==== Provided data

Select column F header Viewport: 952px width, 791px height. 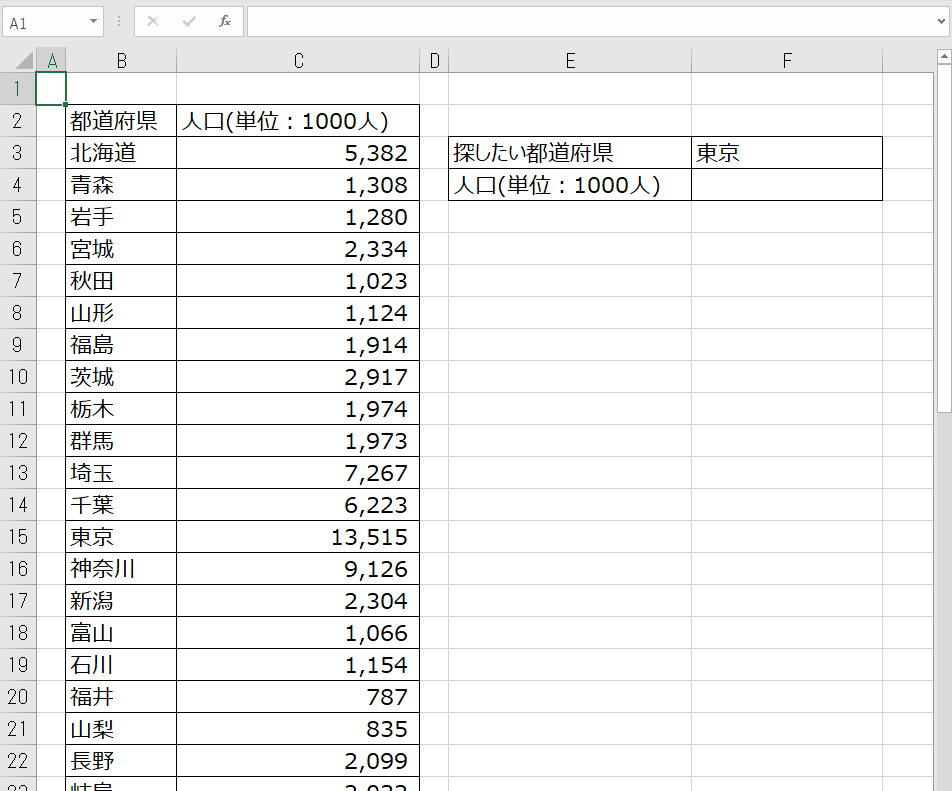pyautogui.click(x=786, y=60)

========
==== Provided data

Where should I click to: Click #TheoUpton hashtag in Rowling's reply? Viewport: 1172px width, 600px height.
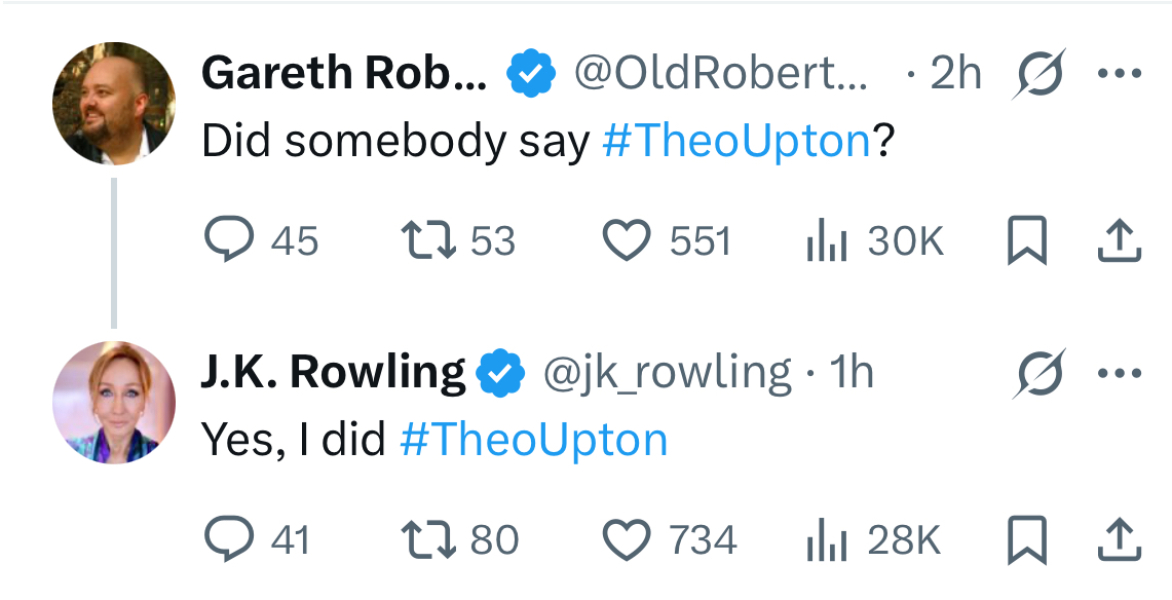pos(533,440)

========
==== Provided data

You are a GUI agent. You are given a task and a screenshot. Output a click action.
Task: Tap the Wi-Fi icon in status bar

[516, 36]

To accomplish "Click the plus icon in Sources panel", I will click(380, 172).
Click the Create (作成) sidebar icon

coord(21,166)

========

▶ Task requirements:
Transcribe the rows starting at the line that contains "You are a GUI" and ending at the line that contains "coord(21,166)", with both of those lines included and nothing altered.

▶ Correct response:
You are a GUI agent. You are given a task and a screenshot. Output a click action.
Task: Tap the Wi-Fi icon in status bar

[516, 36]

To accomplish "Click the plus icon in Sources panel", I will click(380, 172).
Click the Create (作成) sidebar icon

coord(21,166)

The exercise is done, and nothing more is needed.